FINANÇAS

Arrecadação de Mogi das Cruzes soma R$ 880 milhões em 2019

tributos IPTU e ISS, de competência do município, são os dois impostos que mais impactam a arrecadação em Mogi das Cruzes. (Foto: Eisner Soares)
tributos IPTU e ISS, de competência do município, são os dois impostos que mais impactam a arrecadação em Mogi das Cruzes. (Foto: arquivo)

De janeiro a agosto deste ano, a Prefeitura de Mogi das Cruzes arrecadou R$ 880 milhões. O valor representa 66% do R$ 1,3 bilhão orçado para todo o ano. O montante é ainda 4% a mais do arrecadado em igual período do ano passado, o que representa praticamente a variação da inflação no período e está dentro do esperado, segundo o secretário municipal de Finanças, Clovis da Silva Hatiw Lú Júnior.

Na avaliação do titular da pasta, o Brasil permanece com a economia estagnada, praticamente em um processo de recessão, mas ainda assim Mogi reage dentro do esperado. “A arrecadação vem se comportando dentro do previsto.

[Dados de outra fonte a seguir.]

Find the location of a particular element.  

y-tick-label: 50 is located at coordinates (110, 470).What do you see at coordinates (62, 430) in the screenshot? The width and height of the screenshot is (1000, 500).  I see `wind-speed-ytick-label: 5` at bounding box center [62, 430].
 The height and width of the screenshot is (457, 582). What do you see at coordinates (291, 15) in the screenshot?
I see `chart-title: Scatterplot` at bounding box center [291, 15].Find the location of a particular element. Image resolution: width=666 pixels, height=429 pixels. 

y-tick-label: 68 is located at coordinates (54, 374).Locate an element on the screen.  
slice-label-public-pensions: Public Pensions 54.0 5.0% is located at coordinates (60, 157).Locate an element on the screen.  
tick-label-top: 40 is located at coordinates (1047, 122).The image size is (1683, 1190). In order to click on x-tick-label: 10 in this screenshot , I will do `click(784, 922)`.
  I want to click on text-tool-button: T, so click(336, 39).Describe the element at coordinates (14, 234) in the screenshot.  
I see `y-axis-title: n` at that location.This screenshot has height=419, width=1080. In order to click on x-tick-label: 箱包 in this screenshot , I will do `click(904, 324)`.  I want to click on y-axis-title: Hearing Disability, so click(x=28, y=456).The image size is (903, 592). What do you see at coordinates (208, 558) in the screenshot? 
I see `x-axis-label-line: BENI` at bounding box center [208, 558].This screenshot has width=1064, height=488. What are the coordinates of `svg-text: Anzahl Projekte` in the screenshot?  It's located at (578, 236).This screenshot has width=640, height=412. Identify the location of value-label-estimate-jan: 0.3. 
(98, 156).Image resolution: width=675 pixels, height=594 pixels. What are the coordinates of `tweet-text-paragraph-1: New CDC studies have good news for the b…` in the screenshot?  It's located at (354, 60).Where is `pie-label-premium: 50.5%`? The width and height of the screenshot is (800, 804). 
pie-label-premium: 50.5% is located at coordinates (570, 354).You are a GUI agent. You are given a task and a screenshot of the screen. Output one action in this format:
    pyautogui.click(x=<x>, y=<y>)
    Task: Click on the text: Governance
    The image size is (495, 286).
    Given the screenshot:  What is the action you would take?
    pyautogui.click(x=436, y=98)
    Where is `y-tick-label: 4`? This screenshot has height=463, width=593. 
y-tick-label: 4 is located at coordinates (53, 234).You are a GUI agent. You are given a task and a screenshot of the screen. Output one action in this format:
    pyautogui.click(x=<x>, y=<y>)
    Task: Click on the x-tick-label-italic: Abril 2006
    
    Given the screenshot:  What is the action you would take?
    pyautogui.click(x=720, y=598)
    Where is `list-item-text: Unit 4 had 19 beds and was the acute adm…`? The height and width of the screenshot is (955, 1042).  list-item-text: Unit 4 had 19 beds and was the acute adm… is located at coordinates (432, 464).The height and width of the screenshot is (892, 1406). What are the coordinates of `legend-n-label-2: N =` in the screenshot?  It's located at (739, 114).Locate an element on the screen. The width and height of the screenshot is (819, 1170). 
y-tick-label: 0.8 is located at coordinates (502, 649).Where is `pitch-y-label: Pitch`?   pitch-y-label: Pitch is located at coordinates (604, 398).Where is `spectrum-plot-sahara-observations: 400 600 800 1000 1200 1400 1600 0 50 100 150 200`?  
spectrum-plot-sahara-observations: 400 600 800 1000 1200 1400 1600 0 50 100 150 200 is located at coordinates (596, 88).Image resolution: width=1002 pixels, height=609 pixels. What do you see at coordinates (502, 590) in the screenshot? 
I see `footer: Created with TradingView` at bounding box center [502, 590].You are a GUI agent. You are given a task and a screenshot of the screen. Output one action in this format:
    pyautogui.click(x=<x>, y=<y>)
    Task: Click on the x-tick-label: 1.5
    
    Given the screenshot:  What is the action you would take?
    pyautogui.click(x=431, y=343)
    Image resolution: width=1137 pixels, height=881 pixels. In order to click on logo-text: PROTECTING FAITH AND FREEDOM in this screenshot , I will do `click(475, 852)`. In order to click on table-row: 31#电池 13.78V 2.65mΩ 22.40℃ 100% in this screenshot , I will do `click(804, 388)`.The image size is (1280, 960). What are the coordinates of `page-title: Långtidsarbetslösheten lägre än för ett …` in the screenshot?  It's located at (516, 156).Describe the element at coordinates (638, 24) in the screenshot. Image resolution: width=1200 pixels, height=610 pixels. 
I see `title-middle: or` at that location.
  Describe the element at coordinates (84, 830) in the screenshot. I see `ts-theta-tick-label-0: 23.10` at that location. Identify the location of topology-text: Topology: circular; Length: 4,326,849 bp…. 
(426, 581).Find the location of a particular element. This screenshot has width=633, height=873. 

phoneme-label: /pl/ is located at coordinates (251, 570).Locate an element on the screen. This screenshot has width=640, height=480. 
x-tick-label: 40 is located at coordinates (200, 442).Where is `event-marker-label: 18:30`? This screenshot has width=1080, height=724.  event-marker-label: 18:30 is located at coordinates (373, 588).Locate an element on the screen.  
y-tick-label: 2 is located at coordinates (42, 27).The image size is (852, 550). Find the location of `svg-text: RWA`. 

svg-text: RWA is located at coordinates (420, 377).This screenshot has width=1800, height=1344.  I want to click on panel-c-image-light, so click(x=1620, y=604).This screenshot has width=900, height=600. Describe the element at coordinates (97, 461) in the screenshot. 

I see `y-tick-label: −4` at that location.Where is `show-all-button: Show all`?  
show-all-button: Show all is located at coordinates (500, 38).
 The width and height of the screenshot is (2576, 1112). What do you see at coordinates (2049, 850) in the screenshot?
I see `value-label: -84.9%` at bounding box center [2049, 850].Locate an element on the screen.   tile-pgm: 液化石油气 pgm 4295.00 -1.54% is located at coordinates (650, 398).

Quanto às fontes, nenhum dos tributos apresenta destaque em relação aos demais. Os dois mais importantes, o IPTU (Imposto Predial e Territorial Urbano) e o ISS (Imposto Sobre Serviços), que são de competência do município, impactam mais a arrecadação, porém este é um comportamento natural, que ocorre todos os anos”, destaca.

Atualmente, a dívida ativa do município, que é o valor devido pelos contribuintes à administração municipal, está em R$ 800 milhões. A fim de reduzir esse montante, a Prefeitura realiza a cobrança amigável feita diretamente aos devedores e os processos de execução fiscal. Nesta terça-feira, a Câmara aprovou projeto do executivo que reedita o Programa Especial de Refinanciamento de Débitos (Refis), que possibilita ao contribuinte inadimplente parcelar a dívida em até 96 meses, desde que a parcela não seja inferior à meia Unidade Fiscal do Município (Ufir), ou seja, R$ 83,00.

A tabela aprovada ontem garante à pessoa que pagar os 10% de entrada o parcelamento do restante em 12 vezes iguais, com desconto de 90% no total dos juros de mora e multas dos débitos consolidados. Quem quitar os 10% de entrada e dividir o restante em no mínimo 13 e no máximo 24 meses terá redução de 80%. Para pagamento inicial de 10% e combinação entre 25 a 96 meses, o benefício será de 70%. A anistia total é para aqueles que fizerem o pagamento da dívida à vista.